*** Begin section ***

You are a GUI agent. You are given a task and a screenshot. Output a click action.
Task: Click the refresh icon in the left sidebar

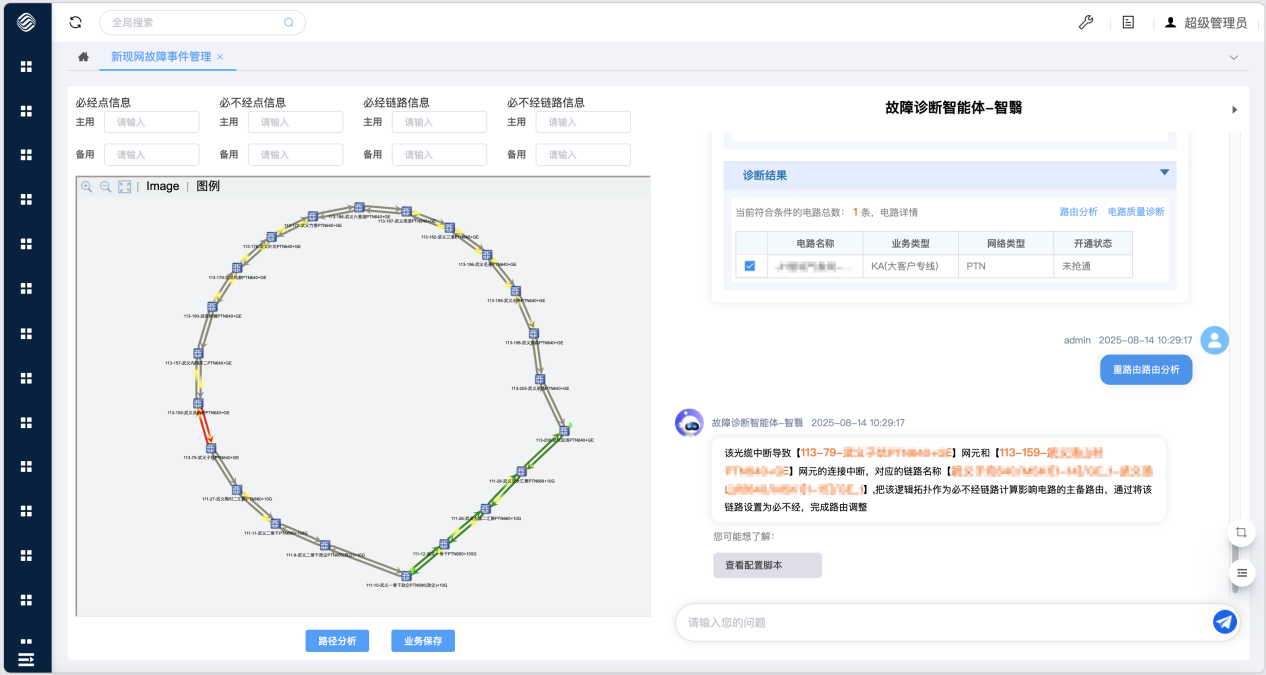[x=75, y=21]
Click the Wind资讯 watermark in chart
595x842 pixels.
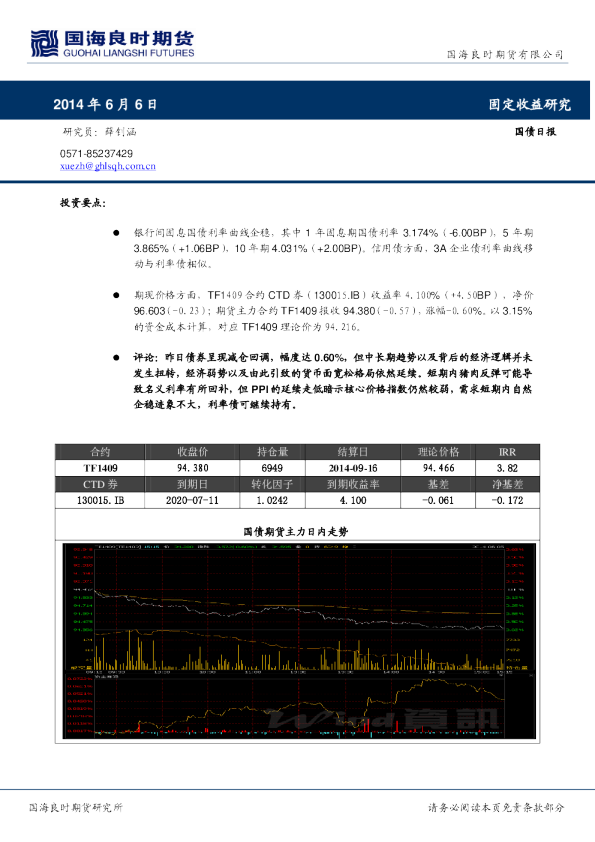coord(382,719)
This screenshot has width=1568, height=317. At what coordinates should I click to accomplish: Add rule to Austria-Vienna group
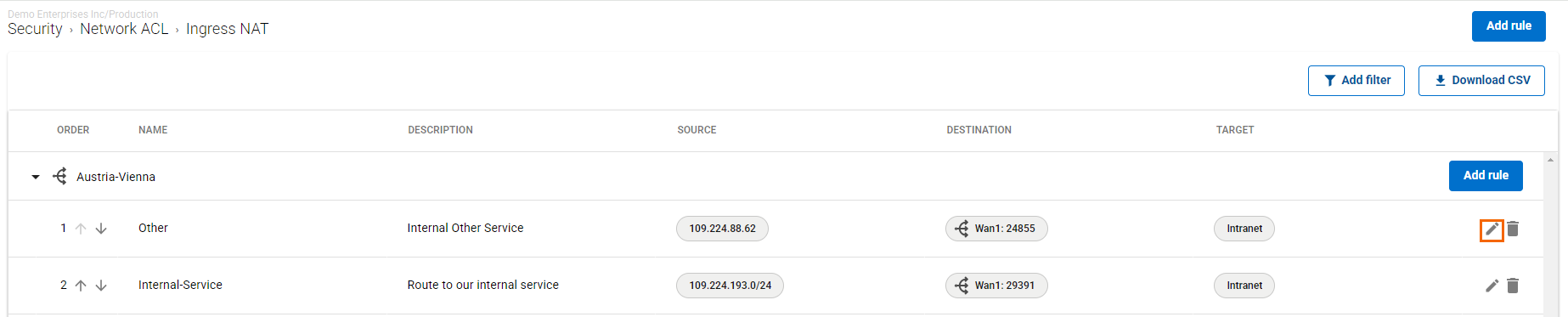(1486, 176)
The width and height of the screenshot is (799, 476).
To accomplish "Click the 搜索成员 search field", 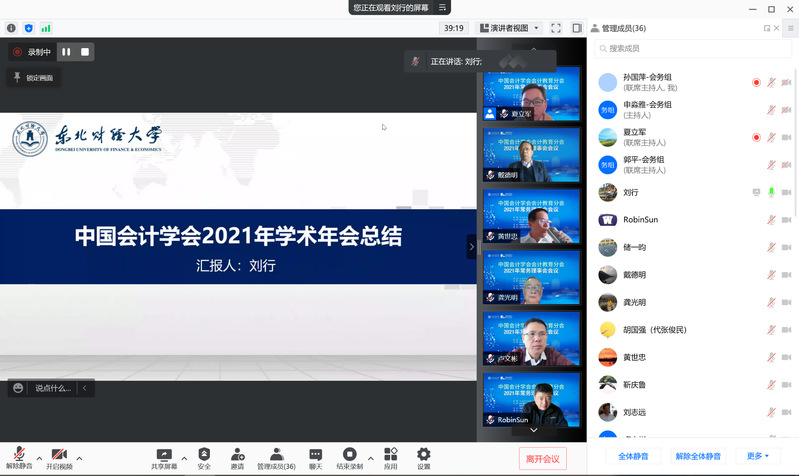I will pyautogui.click(x=690, y=48).
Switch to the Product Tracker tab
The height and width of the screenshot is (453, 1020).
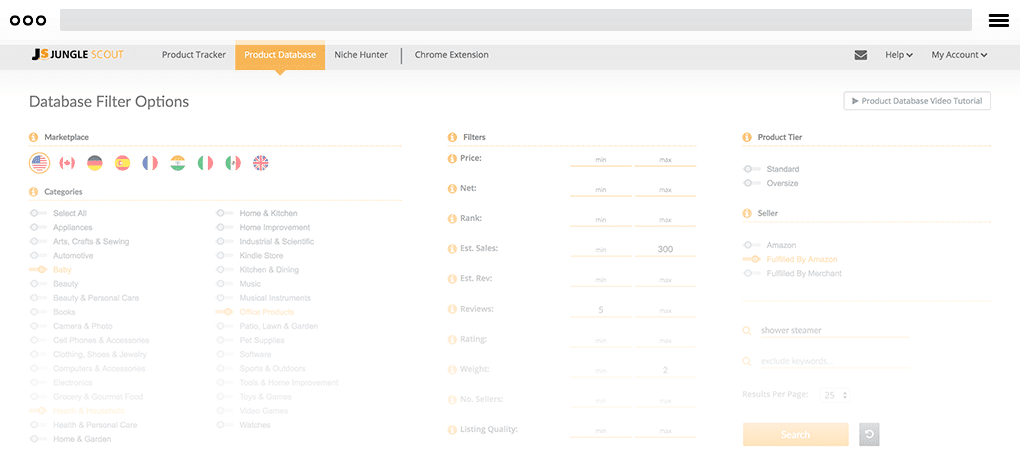pos(194,55)
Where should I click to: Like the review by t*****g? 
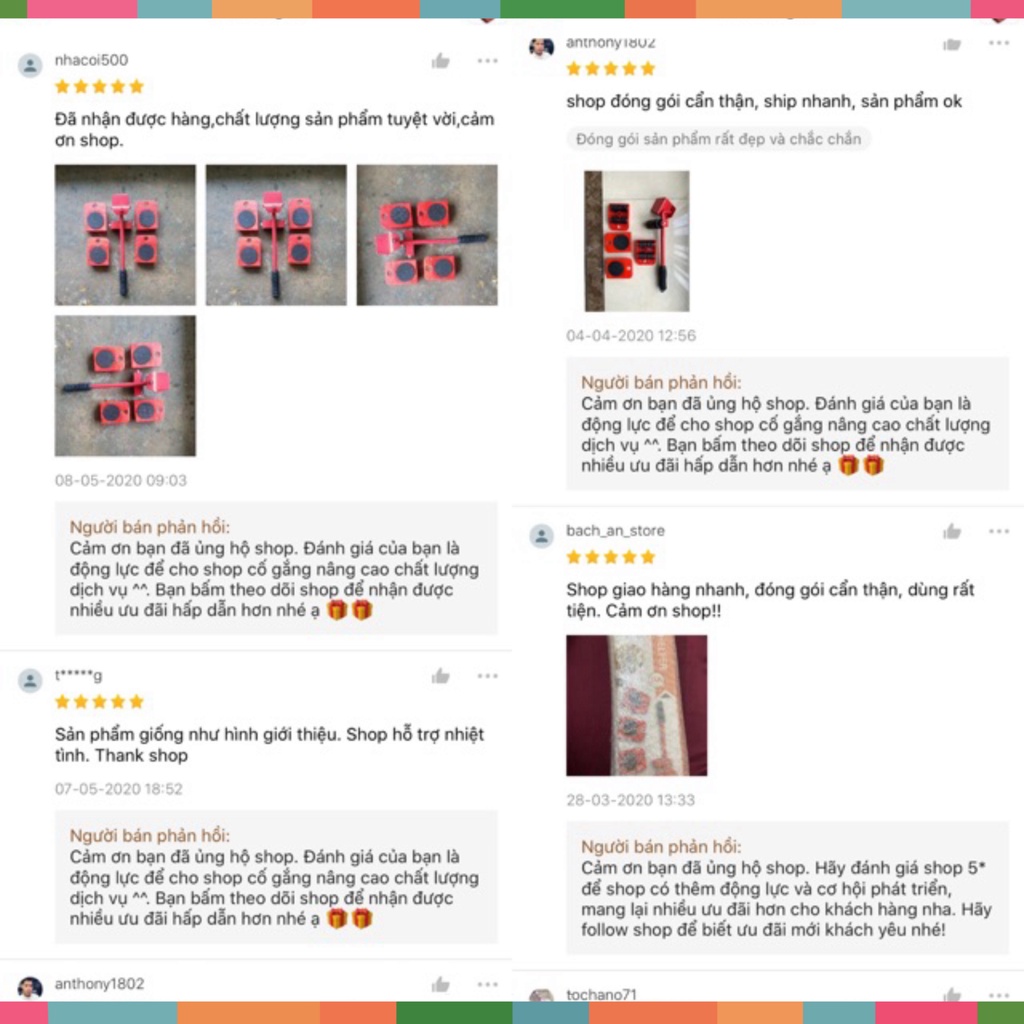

*** End section ***

▶ **Task objective**:
Repeat word for word, leaving out the pictures, each line of the records from the line that holds "The height and" through the final one.

▶ **Result for this exercise**:
The height and width of the screenshot is (453, 1020).
pos(194,55)
Where should I click to: Like the review by t*****g? 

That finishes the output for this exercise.